** Opening INPUT block **

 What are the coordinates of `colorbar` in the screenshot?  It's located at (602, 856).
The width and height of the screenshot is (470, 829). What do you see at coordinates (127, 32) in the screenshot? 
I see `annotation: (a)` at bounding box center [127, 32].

** Closing INPUT block **
** Opening INPUT block **

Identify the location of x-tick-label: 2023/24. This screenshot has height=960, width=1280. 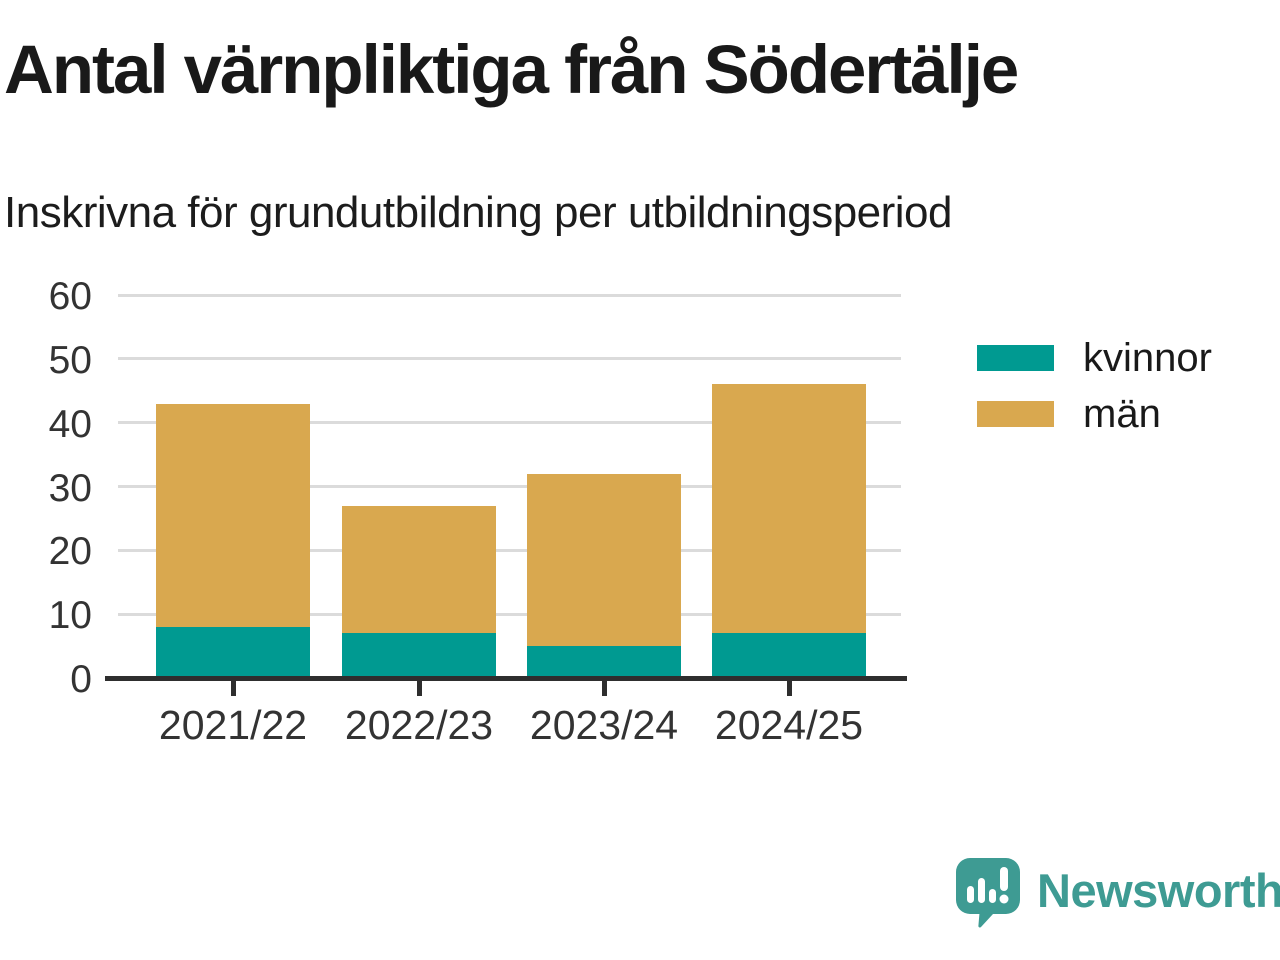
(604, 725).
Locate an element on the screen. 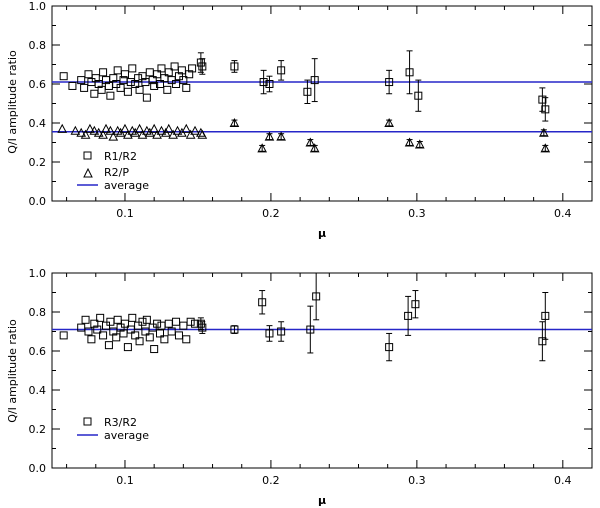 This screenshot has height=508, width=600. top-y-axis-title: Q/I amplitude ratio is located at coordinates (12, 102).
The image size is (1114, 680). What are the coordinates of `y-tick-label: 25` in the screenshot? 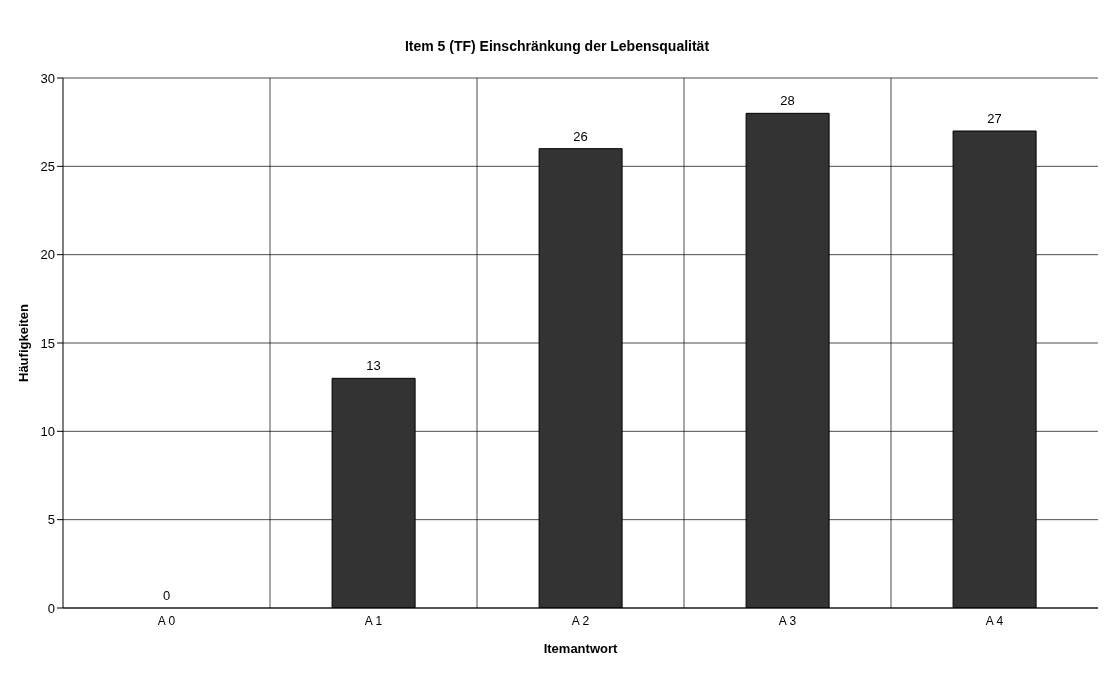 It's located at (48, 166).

** Closing INPUT block **

■ WHAT NEEDS TO BE DONE
Extract the material from the line with "at (602, 856)." to the line with "center [127, 32].", both included, and reproduce those lines word for word.

■ RESPONSE
 What are the coordinates of `colorbar` in the screenshot?  It's located at (602, 856).
The width and height of the screenshot is (470, 829). What do you see at coordinates (127, 32) in the screenshot? 
I see `annotation: (a)` at bounding box center [127, 32].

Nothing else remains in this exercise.